13. For the sake of completeness, I now turn to the issues of humanitarian protection and article 8.

14. As maintained in the decision letter and repeated in the respondent's grounds, "A person will not be eligible for a grant of humanitarian protection if he is excluded from it because one of the following provisions in paragraph 339D of the Immigration Rules apply". The provisions which are potentially applicable here are that he has committed or otherwise participated in a serious crime or constitutes a danger to the community. It is of note that the appellant was found to be excluded from the Refugee Convention and, despite what is now put forward in the appellant's skeleton argument, his exclusion was not challenged at the hearing.

15. The appellant's criminality was already found to be such as to exclude him from the Refugee Convention. Given that concession, it is difficult to see how it can be argued that his behaviour and recidivism is not serious enough to also merit exclusion on humanitarian protection grounds. The skeleton argument for the appellant makes two submissions in his favour.
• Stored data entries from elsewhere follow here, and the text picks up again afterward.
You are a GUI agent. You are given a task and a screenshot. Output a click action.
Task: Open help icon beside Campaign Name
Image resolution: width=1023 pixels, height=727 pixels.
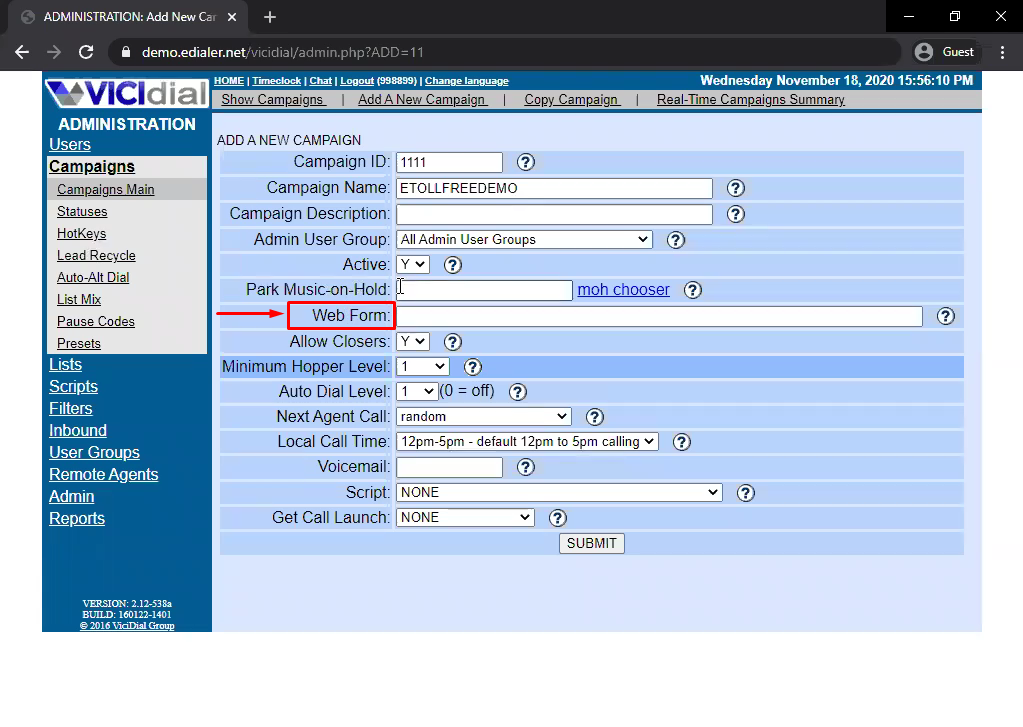pyautogui.click(x=735, y=188)
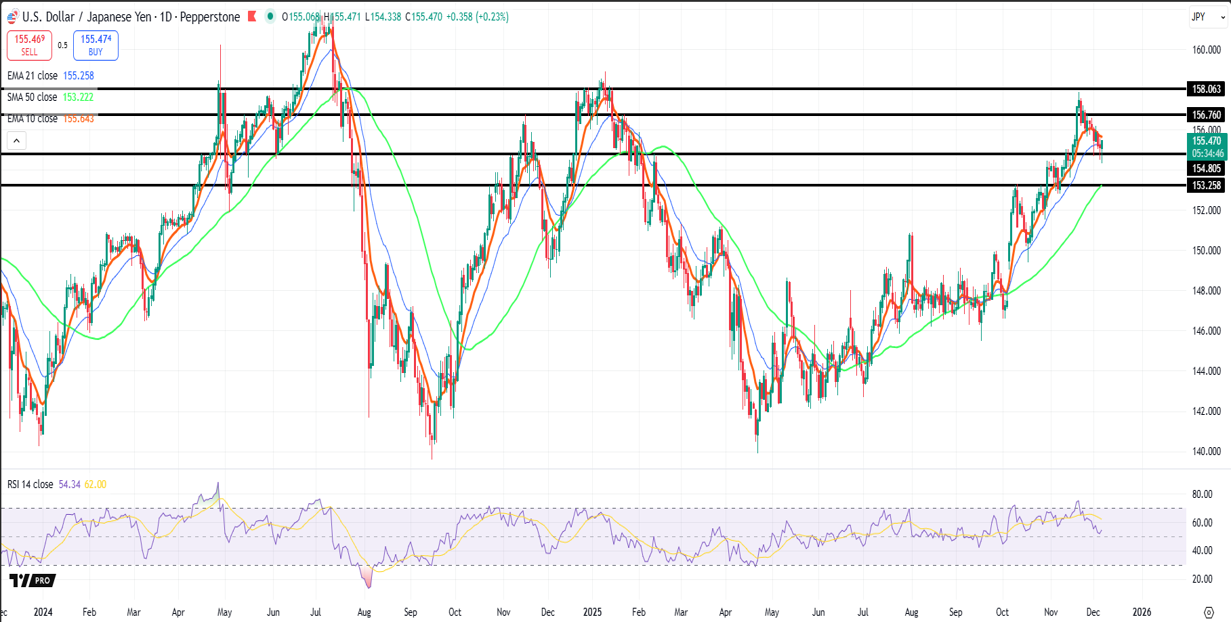Select the EMA 21 close indicator legend

(x=33, y=75)
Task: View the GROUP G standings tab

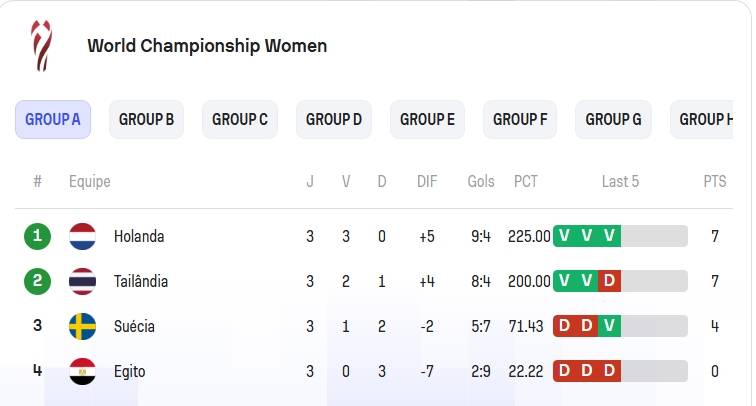Action: point(613,120)
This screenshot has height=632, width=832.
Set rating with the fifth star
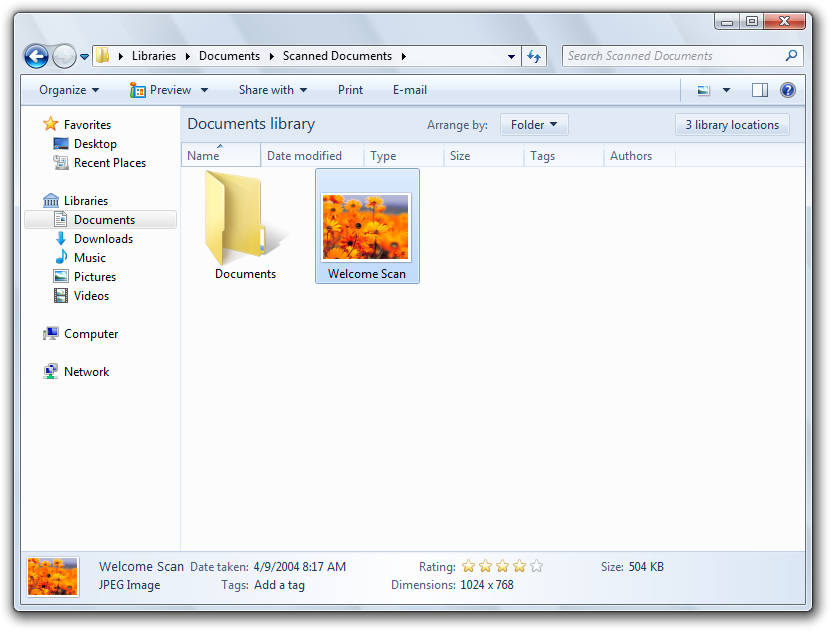coord(536,566)
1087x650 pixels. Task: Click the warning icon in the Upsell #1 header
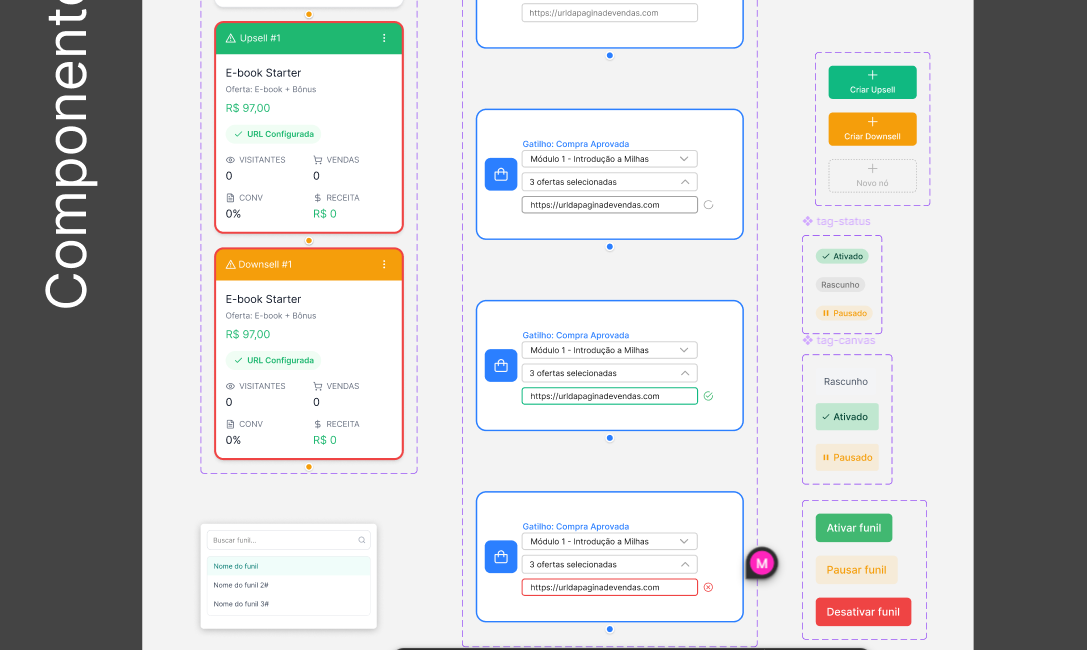click(231, 38)
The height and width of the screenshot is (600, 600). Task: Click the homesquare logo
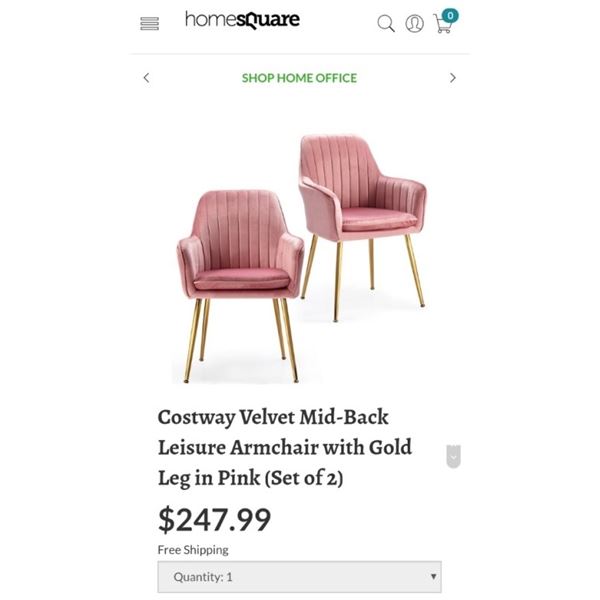[x=242, y=20]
The first is that he has lived in the UK lawfully for close to 12 years. The second focuses on the appellant's conduct since the offences were committed. It is maintained that time has elapsed, he does not pose a risk to the community, has not reoffended since his release, is remorseful of his actions and has been assessed by his Probation Officer as a medium risk to the public.
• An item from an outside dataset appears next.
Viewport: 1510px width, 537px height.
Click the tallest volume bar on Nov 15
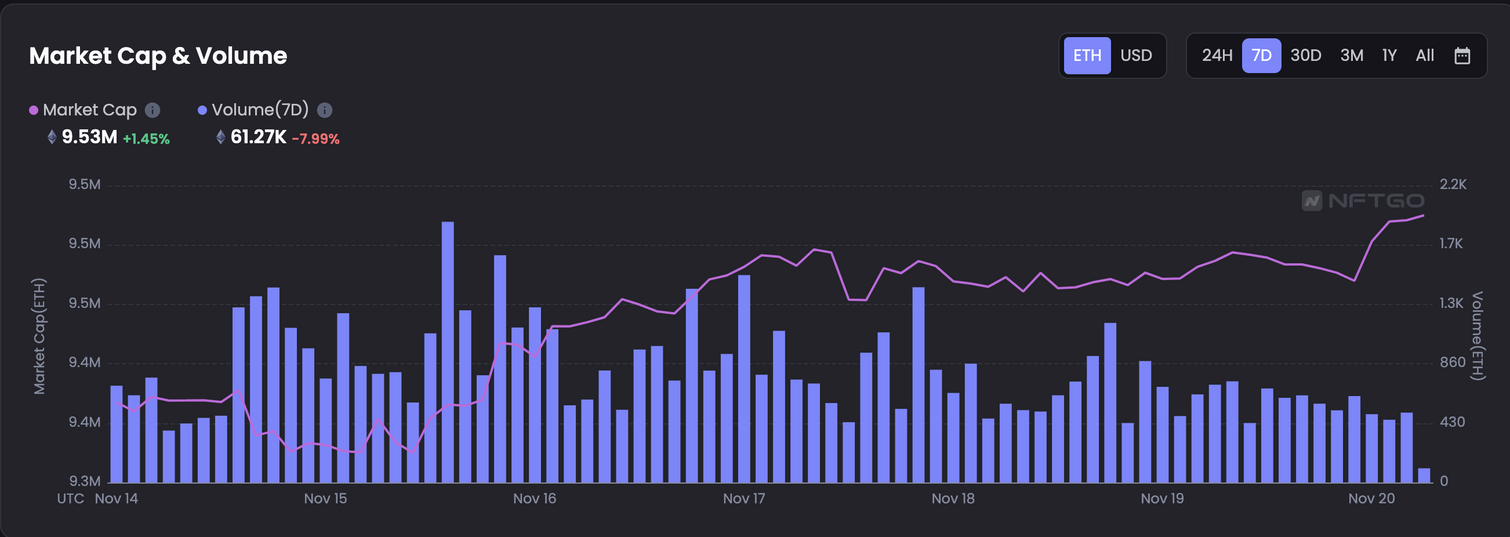448,350
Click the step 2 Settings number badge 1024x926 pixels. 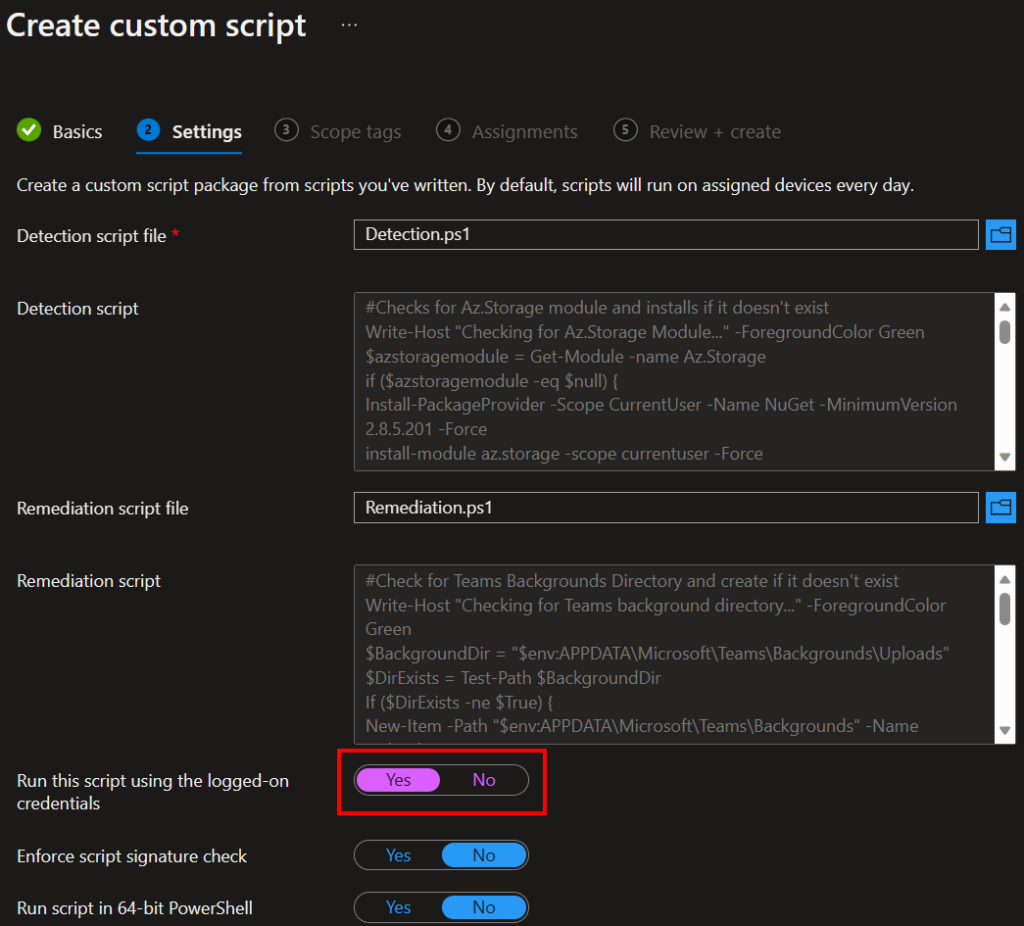pyautogui.click(x=148, y=131)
16. The period of residence is not disputed however it falls short of amounting to a positive factor which could outweigh the public interest in that it does not amount to a period of most of his life. Moreover, much of that time has been spent involved in criminality and I have seen no evidence of any sign of integration into the community. Apart from a two-week apprenticeship, the appellant has never worked and no evidence of any ties he has established here was before the Tribunal. The appellant is not supported by his father and indeed appears to be estranged from all his family. Although it is argued that the appellant has not offended since his last release, he was in custody at the date of the hearing (having breached the terms of his bail) and, apart from a brief four-week period between June and July 2016 when on bail, he had remained in detention after his term of imprisonment came to an end. It is difficult, therefore, to see how any positive observations on recent non-offending can be made. It is also of note that the last offence occurred only days after his previous release from prison and the judge remarked that the appellant had not learned any of the lessons of previous sentences. The appellant had also been warned of the prospect of deportation on at least two occasions in 2012 and 2013 but totally disregarded those warnings. Even when on bail after the last offence, he failed to attend two appointments with his probation officer. There is not a shred of reliable evidence to support the submission that the appellant is remorseful or has reformed. His crimes which exclude him from the Convention, also exclude him from a grant of humanitarian protection and the appeal is dismissed on humanitarian protection grounds.

17. Other than the appellant's period of residence and ability to speak English, no evidence to support an article 8 claim was put forward. There was no claim of family life, no friendships, no community ties and no evidence of social or cultural integration. Moreover, even if a private life were to be accepted, the public interest in his removal, particularly as someone who was excluded from the protection of the Refugee Convention and humanitarian protection, is compelling. However, a decision on article 8 grounds is unnecessary given the circumstances. The appellant has succeeded on article 3 grounds and so there is no benefit to a full article 8 assessment and I decline to undertake one.

18. Decision

19. The decision of the First-tier Tribunal contained errors of law and is set aside to a limited extent.

20. The appeal is dismissed on Refugee Convention grounds.

21. The appeal is dismissed on humanitarian protection grounds.

22. The decision to allow the appeal on article 3 grounds is unchallenged and stands.